While more than 100 types of vaccines against Covid-19 are being studied around the world, the search for drugs that activate our immune defences against dangerous viral diseases, such as Ebola in particular – the viral haemorrhagic fever that causes the death of more than 50% of those infected – is proceeding at an intense pace. A vaccine against Ebola, developed by Merck, was approved in November 2019 by the European Medicines Agency (EMA), and has already been used “on the field” to protect more than 250,000 people in the Democratic Republic of the Congo. However, research is continuing with the aim of achieving even more effective results against the different types of Ebola virus (the vaccine developed by Merck protects people from the Zaire species currently found in the Congo, but not against the strain of the virus known as Sudan, the source of seven outbreaks in other areas). At the same time researchers are also studying methods of making it easier to administer the drug: the vaccine approved by EMA, for example, must be kept refrigerated, which is not always possible in African countries where the haemorrhagic fever is widespread.

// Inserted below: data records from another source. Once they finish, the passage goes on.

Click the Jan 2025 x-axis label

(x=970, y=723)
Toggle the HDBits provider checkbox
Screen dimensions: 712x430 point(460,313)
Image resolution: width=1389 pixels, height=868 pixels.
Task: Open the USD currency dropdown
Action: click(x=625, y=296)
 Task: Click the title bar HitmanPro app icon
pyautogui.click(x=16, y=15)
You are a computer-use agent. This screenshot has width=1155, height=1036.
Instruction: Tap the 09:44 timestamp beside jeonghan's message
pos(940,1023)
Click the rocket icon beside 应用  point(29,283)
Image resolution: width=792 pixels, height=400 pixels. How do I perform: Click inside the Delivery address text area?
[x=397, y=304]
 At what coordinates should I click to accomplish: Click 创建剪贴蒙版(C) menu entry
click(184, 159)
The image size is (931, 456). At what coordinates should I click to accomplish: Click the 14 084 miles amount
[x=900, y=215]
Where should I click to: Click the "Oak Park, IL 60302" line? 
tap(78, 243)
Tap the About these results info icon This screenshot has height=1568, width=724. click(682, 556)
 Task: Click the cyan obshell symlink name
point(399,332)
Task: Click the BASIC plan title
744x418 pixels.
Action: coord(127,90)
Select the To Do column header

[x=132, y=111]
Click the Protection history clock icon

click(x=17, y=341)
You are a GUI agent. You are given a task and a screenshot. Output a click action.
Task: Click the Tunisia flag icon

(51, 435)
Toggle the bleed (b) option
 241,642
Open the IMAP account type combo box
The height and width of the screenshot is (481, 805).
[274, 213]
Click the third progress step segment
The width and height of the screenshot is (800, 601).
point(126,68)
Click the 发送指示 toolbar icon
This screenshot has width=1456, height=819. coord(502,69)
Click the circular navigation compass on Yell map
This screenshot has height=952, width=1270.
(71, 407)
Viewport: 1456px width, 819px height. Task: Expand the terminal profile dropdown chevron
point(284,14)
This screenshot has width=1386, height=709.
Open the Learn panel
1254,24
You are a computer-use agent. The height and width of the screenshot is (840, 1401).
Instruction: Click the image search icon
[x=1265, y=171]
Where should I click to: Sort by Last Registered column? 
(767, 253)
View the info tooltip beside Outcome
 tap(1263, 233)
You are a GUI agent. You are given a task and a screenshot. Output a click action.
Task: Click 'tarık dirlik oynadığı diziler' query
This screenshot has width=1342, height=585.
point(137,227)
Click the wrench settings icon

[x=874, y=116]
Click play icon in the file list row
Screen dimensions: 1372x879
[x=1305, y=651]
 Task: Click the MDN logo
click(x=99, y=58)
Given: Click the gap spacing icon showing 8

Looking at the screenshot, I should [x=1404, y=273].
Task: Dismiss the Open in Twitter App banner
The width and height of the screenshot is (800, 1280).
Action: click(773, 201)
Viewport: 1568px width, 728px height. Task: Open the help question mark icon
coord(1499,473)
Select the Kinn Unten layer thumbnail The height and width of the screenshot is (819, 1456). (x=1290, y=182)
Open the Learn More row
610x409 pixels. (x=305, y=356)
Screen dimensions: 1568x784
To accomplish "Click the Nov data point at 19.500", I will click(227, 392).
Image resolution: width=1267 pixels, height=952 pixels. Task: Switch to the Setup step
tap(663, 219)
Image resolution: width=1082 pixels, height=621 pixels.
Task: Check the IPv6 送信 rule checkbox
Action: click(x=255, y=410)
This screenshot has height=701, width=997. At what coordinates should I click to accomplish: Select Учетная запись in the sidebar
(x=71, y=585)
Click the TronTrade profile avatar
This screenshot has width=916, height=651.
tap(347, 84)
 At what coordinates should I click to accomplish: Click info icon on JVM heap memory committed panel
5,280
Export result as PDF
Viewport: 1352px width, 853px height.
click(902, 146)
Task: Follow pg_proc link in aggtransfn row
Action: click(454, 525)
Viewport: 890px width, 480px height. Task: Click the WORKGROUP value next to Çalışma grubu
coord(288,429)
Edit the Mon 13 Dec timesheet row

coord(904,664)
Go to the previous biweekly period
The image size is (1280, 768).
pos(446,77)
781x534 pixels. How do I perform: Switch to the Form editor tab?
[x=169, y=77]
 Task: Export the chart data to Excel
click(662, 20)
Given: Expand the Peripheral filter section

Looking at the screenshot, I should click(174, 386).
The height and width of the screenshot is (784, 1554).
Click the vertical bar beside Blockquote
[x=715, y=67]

Among the new possible vaccines, a new “prototype” developed by the U.S. Army Medical Research Institute of Infectious Diseases is delivering promising results. As reported in the scientific journal Vaccine, this new type of vaccine consists of an Ebola virus protein duplicated in the lab (and, therefore, not the whole virus, as is the case with the Merck vaccine), which is then strengthened with an adjuvant Advax, developed in Australia by Vaxine, a company created by the National Health Sciences Center in Canberra. The new vaccine, write the researchers, has a highly protective effect on laboratory animals, even after only one injection, and remains stable also in the heat. Furthermore, this protection seems to be long-lasting, and if the antibodies produced by an animal are transferred to another non-vaccinated and infected animal, they appear to produce a therapeutic effect (as is the case in Covid-19 sufferers treated with the plasma of recovered patients). Hence, there are grounds for continuing this research. Other pharmaceutical companies, like GlaxoSmithKline and Johnson & Johnson, are also working in this area.
The Ebola virus, as we know, continues to cause regular hotbeds of infection in different areas of Africa. One of the most serious, emerging between 2014 and 2016, caused thousands of deaths in Guinea, Sierra Leone and Liberia. In 2018 a new epidemic broke out in the Democratic Republic of the Congo, causing great concern, even if it was possible in this case to administer the first experimental vaccines. The disease, however, has not yet been beat in the Congo.
The combination of a synthetic viral protein and an adjuvant capable of strengthening the response of the immune system, tested against Ebola, is also being studied to stem Covid-19. Vaxine is exploring this avenue, as well as other large companies in the sector: tests on animals are at a very advanced stage and there are also plans to start testing on humans.